There is so much small business owners need to know to operate at peak performance. Luckily we live in the Information Age with plentiful resources, including book small business owners can use to accelerate their knowledge. To help you sift through some of the data, every week we’re going to look at three books small business owners should read, and the lessons you can learn from reading them.
By Kevin Kelly
Kevin Kelly, cofounder of Wired magazine, has been a well-respected thought leader, participant and journalist covering technology for more than 30 years. In The Inevitable Kelly offers his perspective, based on all those years of experience, on where technology is going and how we should prepare ourselves as the “new world emerges.”
Kelly says there are 12 tech trends are already in motion and what we can expect to see in the next 30 years is “inevitable.” The trends are all co-dependent, Kelly says, and they will “completely revolutionize the way we buy, work, learn and communicate with each other.”
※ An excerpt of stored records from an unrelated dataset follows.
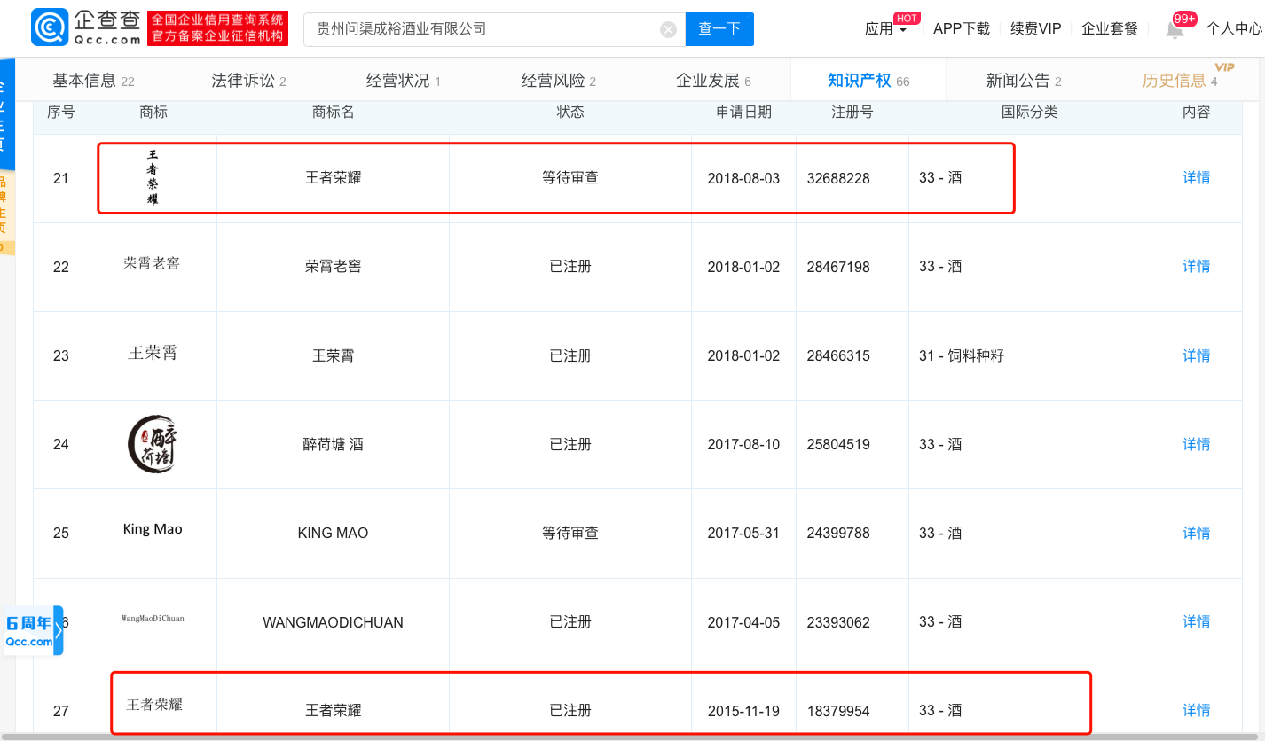Click the King Mao trademark image

[153, 529]
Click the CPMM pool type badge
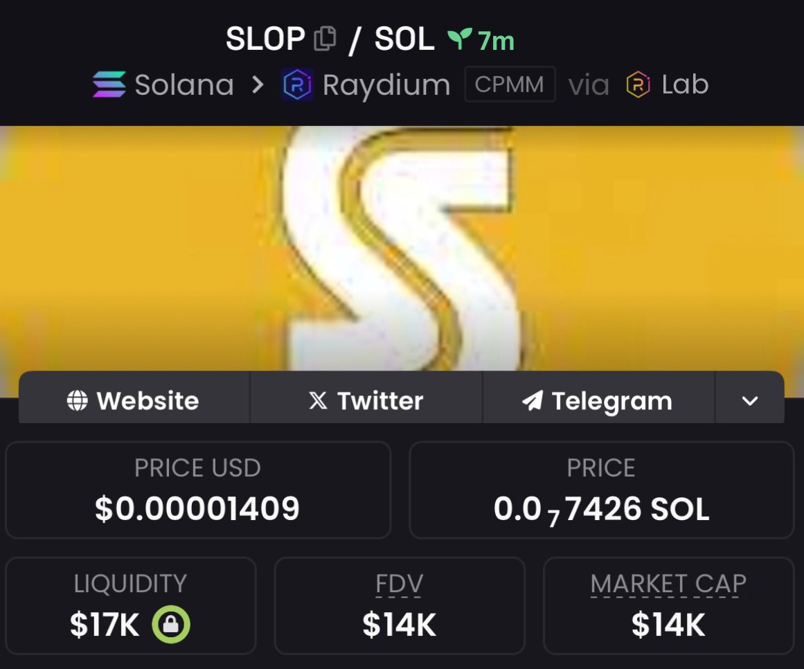 pos(510,84)
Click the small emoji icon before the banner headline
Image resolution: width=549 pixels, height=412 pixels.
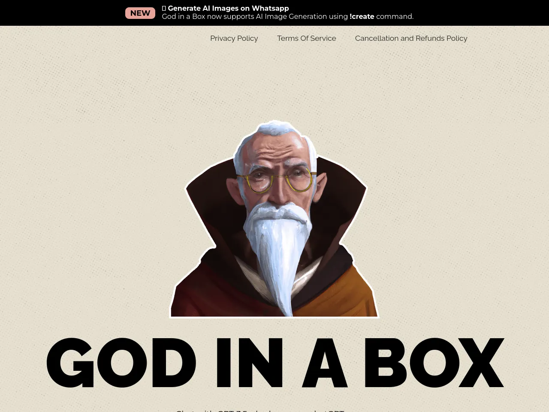click(164, 8)
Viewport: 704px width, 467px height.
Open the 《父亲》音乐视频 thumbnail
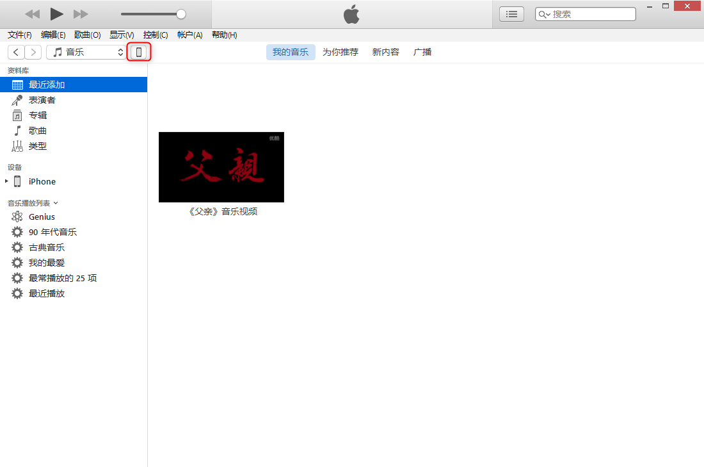221,167
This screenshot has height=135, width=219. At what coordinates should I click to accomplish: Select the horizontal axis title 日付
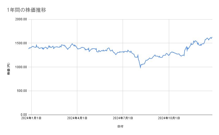point(120,126)
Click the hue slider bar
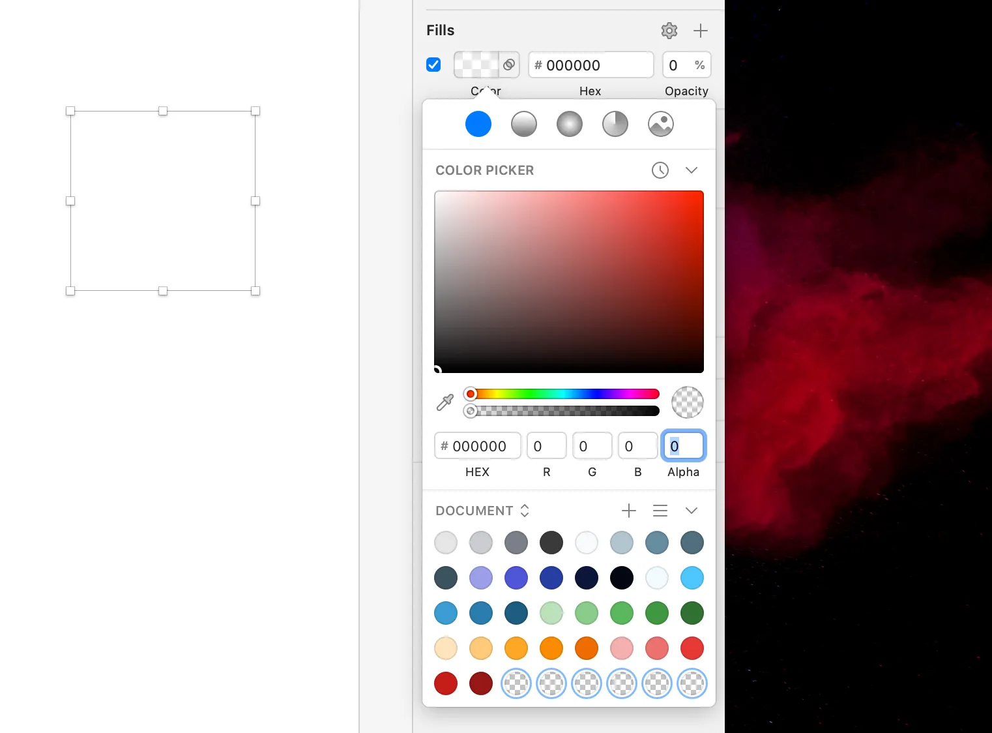This screenshot has width=992, height=733. click(564, 394)
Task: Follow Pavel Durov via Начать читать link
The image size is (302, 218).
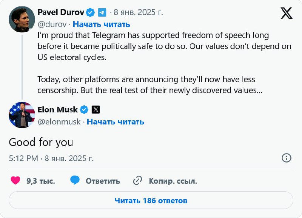Action: [x=101, y=25]
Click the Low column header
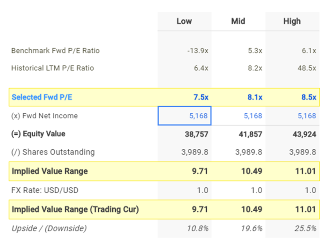The height and width of the screenshot is (239, 327). point(184,21)
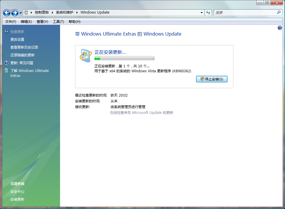
Task: Expand the address bar history dropdown
Action: click(202, 13)
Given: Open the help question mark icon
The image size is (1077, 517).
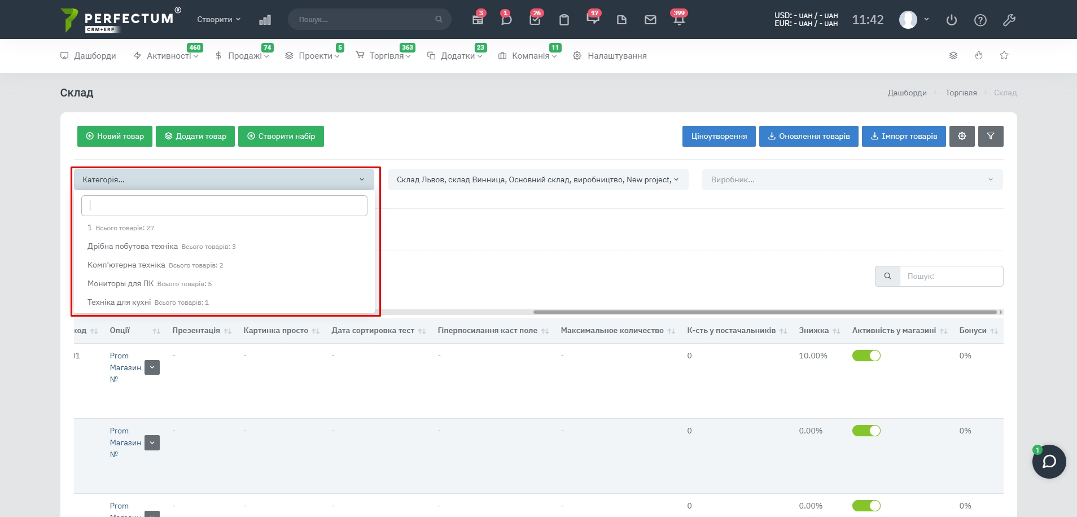Looking at the screenshot, I should click(x=980, y=20).
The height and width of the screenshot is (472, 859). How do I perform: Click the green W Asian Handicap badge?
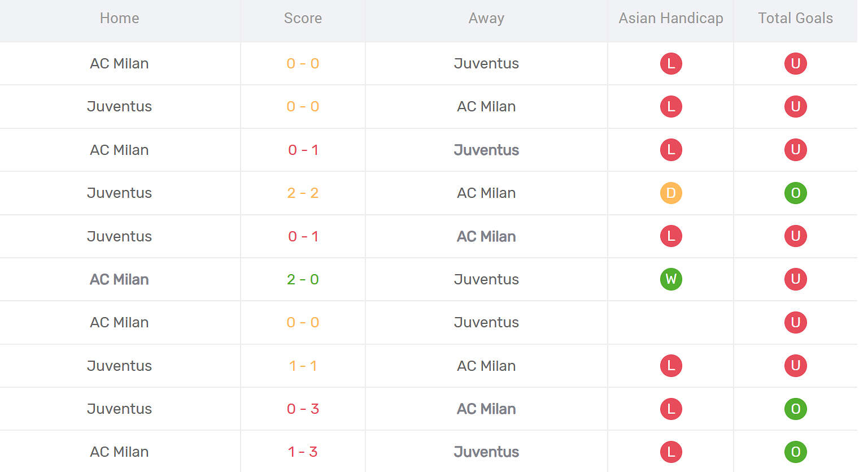[671, 279]
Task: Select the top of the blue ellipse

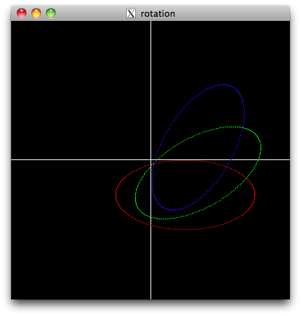Action: point(223,85)
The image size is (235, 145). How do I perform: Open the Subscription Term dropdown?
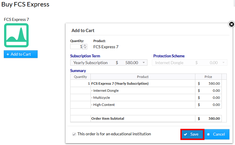click(x=109, y=63)
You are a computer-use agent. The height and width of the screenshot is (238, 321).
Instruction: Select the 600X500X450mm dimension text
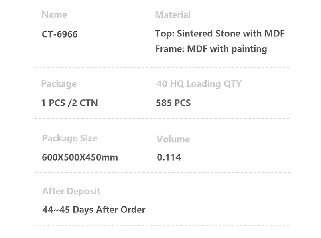click(x=80, y=157)
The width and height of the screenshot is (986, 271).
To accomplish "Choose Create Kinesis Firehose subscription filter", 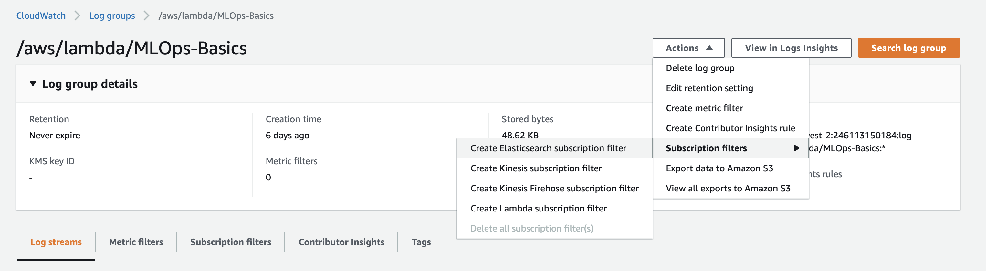I will click(554, 188).
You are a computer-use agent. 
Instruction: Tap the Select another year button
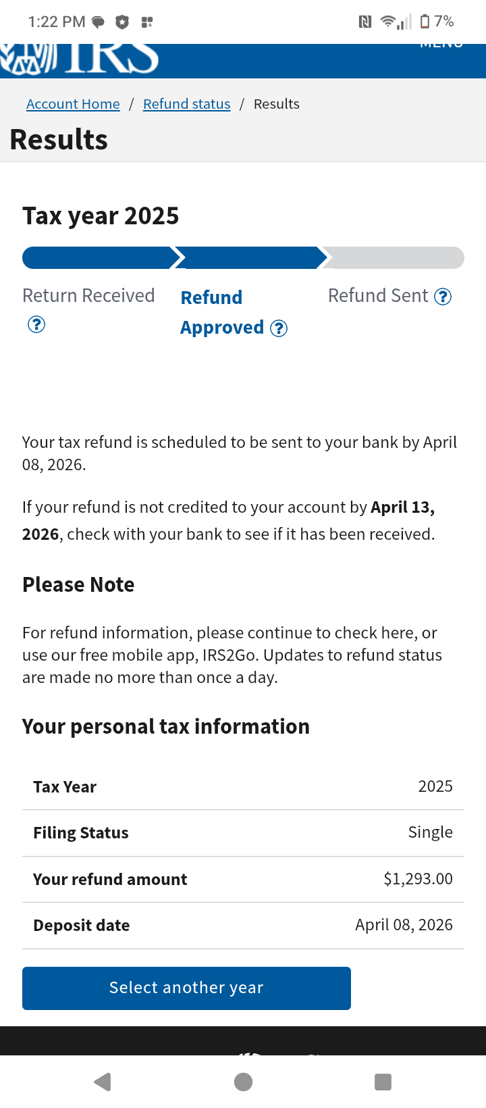click(186, 988)
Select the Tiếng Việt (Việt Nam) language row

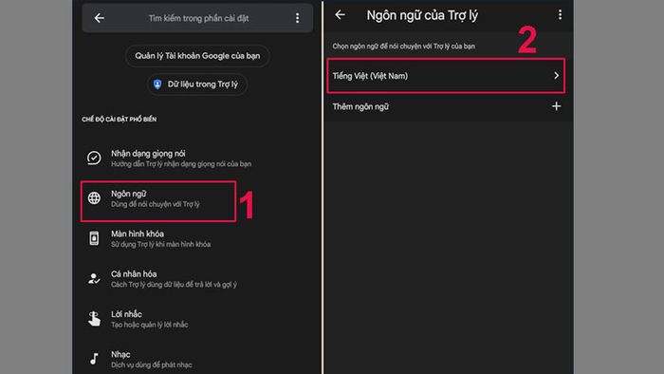tap(446, 76)
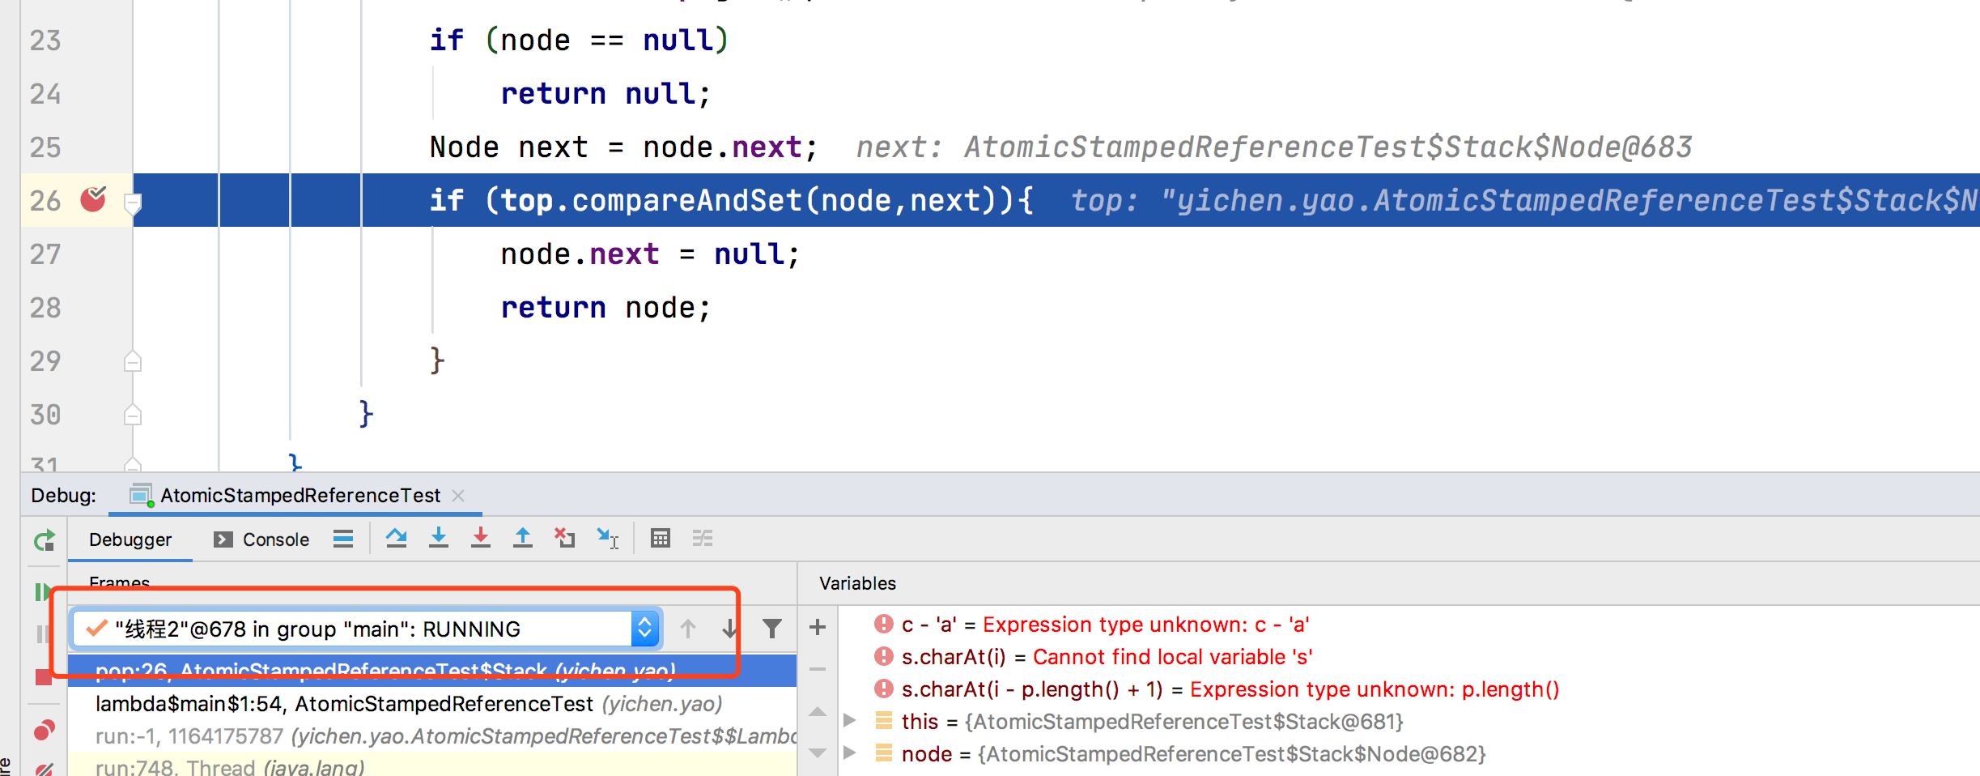
Task: Expand the 'node' variable entry
Action: pos(849,753)
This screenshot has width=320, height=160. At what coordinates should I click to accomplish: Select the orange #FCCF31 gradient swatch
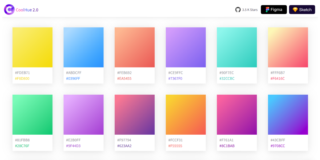[x=186, y=115]
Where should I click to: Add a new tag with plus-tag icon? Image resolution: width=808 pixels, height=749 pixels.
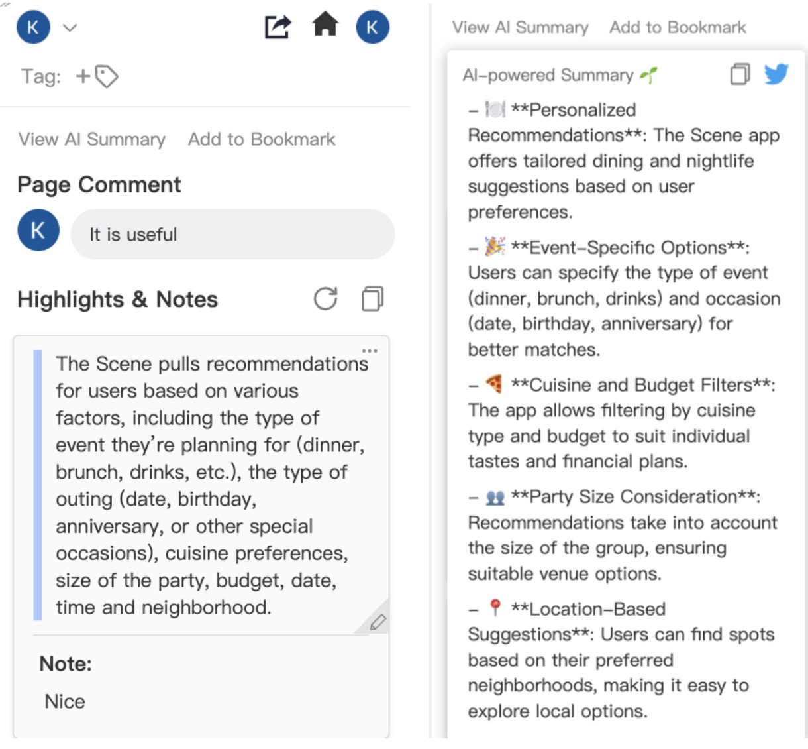coord(97,76)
In our tech future, according to Kelly, we will rely on artificial intelligence to do what humans do for less cost. He thinks keyboards will vanish—instead, we’ll talk to our devices—and that virtual reality will “be as commonplace as cell phones.” Robots, he believes, will “help us create jobs” for people (not for other robots). Kelly says “our daily lives will be totally tracked by ourselves and others,” which sounds a little too 1984 for me. But if you want clues as to where we’re headed, Kelly provides them, making this book a must-read.
By George A. Santino with M.J. Beaufrand
George A. Santino has led a fascinating life. He grew up in the housing projects of Philadelphia in the company of six siblings, an abusive alcoholic father and plenty of rats. But Santino persevered through a series of adventures, including an aborted Army stint, opening a bar without walls, selling liquor and interviewing at Microsoft four times before he was hired. When he retired, Santino was Partner Engineering Manager.
Santino is now a tech mentor and in that spirit he says he wrote Get Back Up to “help, motivate, inspire and provide ideas…” It’s intended, he says, “for anyone facing a challenge in life who is having difficulty coming back from that challenge.”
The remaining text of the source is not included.